The distinction between prices of real things and prices of shares is often confused for  distinction between things of real and unreal value, as if every tangible commodity somehow exists because it presents real and, by implication, transhistorical value. Moreover, the notion that prices of commodities must or could reflect the intrinsic value of those commodities, prior to the complex circumstances of their historical appearance as commodities (as if commodities always existed), is a conservative holdover from pre-capitalist, antiquarian (medieval) philosophies of money and exchange, one where the price of something could be treated as constant because it was presumably fixed on the ‘bedrock’ of ‘natural slavery’ (in other words, people treated as ‘constant capital’). That is, this is not the variable (but in actuality, priced) fluctuations of wage contracts and, in the case of extended reproduction of capital, the demands for a rising ‘social wage’ and incomes.

Which is also to say, that nostalgia about anchoring prices in ‘real’ value is often steeped in yearnings for a return to versions of ‘natural slavery,’ a naturalized, ergo racial-gendered limit to contract and transaction. Often that is accompanied by calls for a return to the gold standard. The treatment of money as if it is normatively a medium of exchange, and is not an apparatus of value that includes historically-specific forms of appropriation (defined as ‘use’ or utility), is not Marx’s position, but derived from classical liberalism. Neoliberalism has its own take on this.

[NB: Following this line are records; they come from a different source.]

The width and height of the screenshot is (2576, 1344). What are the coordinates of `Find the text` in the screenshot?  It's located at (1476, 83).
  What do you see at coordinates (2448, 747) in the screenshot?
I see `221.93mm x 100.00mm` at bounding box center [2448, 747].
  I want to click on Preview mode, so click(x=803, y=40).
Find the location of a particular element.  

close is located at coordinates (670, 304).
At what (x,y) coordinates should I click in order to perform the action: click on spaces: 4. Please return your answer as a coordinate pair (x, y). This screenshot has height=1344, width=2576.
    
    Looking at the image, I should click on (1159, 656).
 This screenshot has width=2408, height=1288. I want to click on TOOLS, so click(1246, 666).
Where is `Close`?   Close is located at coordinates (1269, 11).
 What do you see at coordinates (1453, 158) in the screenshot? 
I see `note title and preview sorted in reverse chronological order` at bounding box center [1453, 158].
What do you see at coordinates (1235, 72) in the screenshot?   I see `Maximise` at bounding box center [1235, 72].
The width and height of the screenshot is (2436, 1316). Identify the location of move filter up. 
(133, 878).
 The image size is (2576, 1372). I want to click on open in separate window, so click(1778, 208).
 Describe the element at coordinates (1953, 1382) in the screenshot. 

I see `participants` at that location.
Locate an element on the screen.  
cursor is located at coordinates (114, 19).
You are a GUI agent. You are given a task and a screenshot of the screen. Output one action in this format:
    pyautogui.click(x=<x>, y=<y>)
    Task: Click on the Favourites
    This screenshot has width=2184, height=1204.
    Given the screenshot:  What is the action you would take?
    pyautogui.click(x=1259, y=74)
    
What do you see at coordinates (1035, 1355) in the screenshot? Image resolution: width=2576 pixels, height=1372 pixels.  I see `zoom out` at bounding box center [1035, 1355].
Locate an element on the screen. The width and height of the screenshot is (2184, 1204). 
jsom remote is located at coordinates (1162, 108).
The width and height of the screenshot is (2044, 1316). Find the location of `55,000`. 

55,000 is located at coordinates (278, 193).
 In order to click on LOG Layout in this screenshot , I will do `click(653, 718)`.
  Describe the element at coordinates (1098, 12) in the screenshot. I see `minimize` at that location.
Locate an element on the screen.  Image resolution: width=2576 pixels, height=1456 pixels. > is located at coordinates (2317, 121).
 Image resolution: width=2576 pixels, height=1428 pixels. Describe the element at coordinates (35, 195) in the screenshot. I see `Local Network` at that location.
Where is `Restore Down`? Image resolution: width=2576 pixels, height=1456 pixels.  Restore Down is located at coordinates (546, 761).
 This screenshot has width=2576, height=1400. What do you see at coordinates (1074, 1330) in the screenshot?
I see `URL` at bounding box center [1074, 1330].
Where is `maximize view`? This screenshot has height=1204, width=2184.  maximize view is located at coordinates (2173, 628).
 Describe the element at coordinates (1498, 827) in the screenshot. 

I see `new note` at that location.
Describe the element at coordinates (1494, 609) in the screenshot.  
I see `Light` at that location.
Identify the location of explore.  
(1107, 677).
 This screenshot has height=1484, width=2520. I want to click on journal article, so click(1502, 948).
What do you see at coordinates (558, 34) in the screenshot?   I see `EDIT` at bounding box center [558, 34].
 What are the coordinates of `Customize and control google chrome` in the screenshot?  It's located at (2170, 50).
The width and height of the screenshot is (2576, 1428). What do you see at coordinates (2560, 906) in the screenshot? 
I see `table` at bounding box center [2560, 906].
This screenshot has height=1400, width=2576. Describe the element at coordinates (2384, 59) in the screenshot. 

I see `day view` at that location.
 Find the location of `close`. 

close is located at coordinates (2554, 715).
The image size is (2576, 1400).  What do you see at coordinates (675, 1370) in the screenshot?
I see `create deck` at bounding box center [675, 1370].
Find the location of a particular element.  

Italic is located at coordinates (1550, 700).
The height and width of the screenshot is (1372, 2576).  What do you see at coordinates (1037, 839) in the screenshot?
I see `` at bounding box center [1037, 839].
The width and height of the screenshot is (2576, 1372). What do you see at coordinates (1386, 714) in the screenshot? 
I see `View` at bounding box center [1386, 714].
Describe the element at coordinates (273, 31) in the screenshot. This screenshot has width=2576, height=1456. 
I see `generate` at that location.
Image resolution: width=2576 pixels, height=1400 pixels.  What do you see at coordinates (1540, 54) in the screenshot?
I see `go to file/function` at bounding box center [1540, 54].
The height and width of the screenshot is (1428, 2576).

But fascism is a far stronger, indeed violent yearning for the return of everything, and everyone, to its presumably true and ‘natural’ measure and proper place. Hence the link between fascism and productivism, and the tendency of fascists to denounce both “Jewish bankers” and “lazy” workers alike, the uprooting of things and people from their ‘true’ value, and the promise to return everyone and everything to their proper place. And so, we come back to the cuts to welfare and healthcare which, given the preponderance of who works in that sector and who benefits from programs, means the ‘solution’ that the Right will propose is emphatically racial and gendered. Labor discipline will likely take any number of forms, including further crackdowns on migrant workers.

The confusion between reactionary and radical understandings of money is not simply annoying. It is dangerous because it is tacitly or inadvertently complicit with the kinds of ‘solutions’ to capitalist crises that fascists espouse.